start Data to use

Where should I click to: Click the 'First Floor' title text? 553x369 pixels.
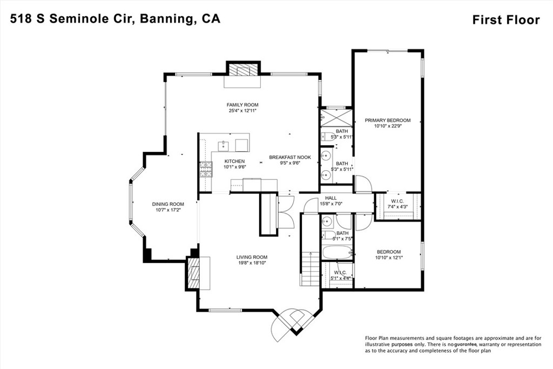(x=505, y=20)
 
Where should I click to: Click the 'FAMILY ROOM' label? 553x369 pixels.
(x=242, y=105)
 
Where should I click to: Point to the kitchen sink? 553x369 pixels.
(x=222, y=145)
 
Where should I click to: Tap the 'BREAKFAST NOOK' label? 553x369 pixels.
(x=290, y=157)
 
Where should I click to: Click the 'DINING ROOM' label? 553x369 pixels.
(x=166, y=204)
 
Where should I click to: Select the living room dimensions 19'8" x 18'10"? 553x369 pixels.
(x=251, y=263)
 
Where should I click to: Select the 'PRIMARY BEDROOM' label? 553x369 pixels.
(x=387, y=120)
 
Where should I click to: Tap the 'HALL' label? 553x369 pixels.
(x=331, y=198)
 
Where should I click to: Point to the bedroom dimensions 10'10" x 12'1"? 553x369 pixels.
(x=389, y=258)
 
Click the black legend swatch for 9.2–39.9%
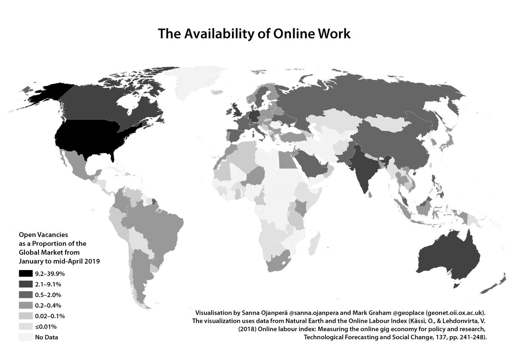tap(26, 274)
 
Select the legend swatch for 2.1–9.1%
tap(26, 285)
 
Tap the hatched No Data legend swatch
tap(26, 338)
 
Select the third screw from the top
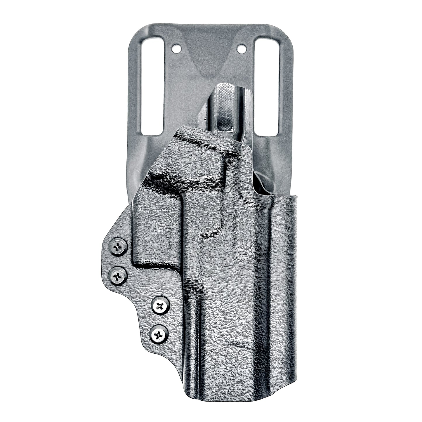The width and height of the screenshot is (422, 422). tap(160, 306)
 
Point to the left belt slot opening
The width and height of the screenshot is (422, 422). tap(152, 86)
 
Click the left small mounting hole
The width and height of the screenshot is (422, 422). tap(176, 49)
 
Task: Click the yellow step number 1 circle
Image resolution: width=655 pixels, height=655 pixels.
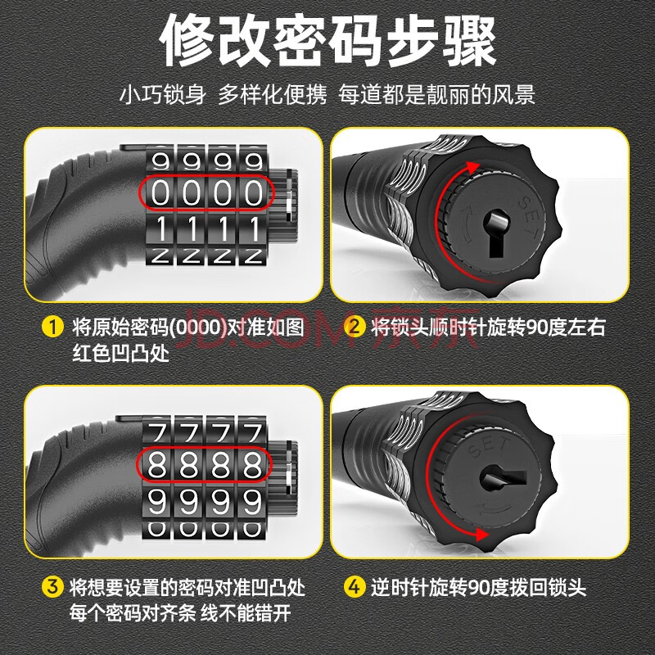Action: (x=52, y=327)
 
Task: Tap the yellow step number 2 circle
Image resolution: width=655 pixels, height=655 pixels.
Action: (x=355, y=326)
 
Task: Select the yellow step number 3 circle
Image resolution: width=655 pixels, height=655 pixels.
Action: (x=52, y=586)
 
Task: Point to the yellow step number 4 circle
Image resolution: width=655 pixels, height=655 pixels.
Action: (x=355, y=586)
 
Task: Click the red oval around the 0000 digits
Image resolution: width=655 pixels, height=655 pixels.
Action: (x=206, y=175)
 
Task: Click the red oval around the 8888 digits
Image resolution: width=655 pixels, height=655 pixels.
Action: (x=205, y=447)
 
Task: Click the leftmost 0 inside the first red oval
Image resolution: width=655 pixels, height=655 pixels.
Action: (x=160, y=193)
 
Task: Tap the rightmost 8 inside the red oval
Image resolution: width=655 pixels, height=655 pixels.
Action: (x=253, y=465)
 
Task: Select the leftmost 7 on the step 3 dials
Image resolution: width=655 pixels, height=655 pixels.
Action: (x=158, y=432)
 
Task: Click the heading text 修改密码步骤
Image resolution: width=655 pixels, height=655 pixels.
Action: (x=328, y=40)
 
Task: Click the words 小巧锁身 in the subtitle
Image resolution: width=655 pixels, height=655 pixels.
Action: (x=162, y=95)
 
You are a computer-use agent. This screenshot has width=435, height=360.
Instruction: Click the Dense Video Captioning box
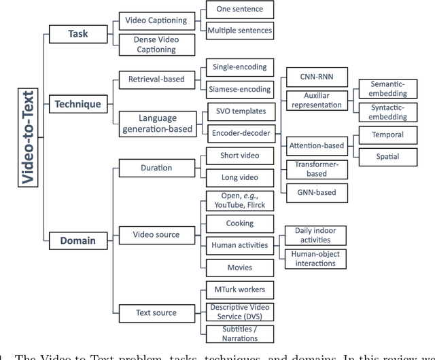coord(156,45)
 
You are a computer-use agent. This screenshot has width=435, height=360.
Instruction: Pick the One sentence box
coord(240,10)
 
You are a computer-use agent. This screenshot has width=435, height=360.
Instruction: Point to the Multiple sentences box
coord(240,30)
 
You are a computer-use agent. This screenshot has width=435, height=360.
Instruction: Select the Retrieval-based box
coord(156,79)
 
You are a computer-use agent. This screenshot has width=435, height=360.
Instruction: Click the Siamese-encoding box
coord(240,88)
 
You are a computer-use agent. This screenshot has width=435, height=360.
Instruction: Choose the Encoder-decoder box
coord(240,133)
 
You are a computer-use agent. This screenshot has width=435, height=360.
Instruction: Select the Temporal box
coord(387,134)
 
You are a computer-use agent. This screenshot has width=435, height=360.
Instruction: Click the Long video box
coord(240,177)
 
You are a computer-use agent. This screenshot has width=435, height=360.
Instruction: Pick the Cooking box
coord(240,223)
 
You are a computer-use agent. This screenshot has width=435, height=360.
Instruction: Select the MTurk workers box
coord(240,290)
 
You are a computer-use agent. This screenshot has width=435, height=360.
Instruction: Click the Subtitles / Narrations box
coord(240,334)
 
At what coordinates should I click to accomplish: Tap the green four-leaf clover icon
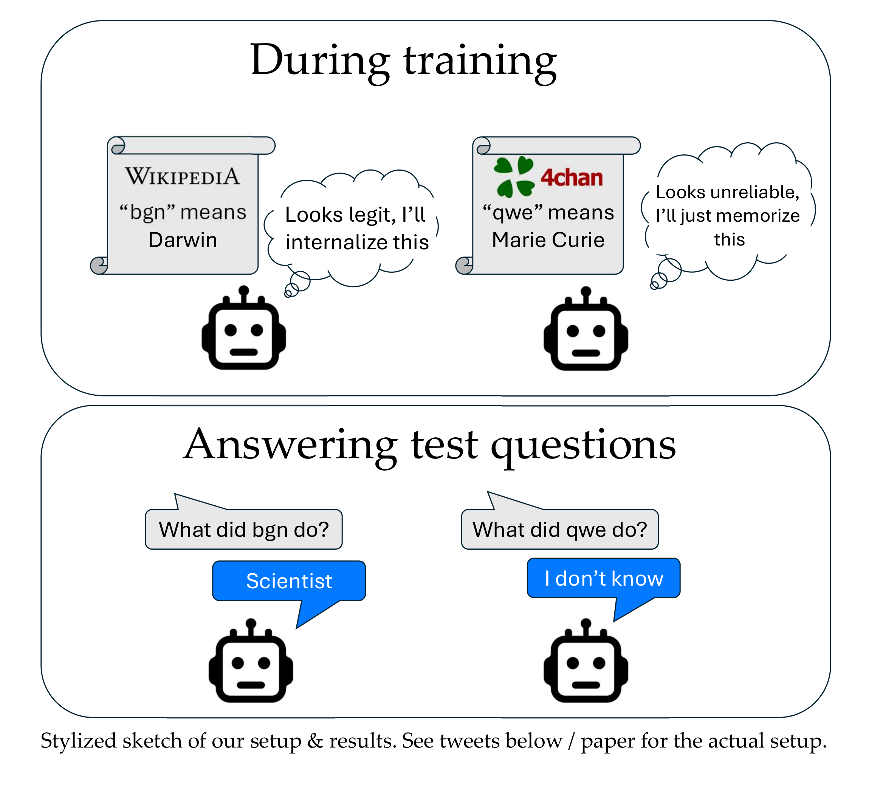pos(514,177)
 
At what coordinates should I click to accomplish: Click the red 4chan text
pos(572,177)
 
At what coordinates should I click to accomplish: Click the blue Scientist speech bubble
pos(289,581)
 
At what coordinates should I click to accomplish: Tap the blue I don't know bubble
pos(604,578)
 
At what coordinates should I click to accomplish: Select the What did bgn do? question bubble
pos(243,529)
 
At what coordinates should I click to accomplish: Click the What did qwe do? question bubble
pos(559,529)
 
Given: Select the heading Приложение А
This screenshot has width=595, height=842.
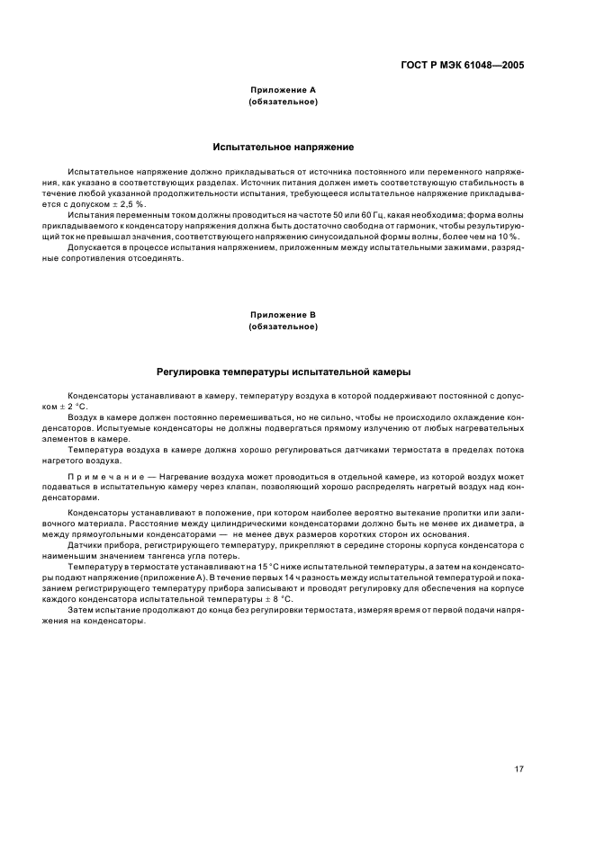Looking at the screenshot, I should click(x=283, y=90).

end Data to use

* **Exercise requirements**
Identify every line of the rows above that contains the string "number", and copy each such line. Case counts.

* **Task answer**
Task: Click the yellow step number 1 circle
Task: Tap the yellow step number 2 circle
Task: Select the yellow step number 3 circle
Task: Point to the yellow step number 4 circle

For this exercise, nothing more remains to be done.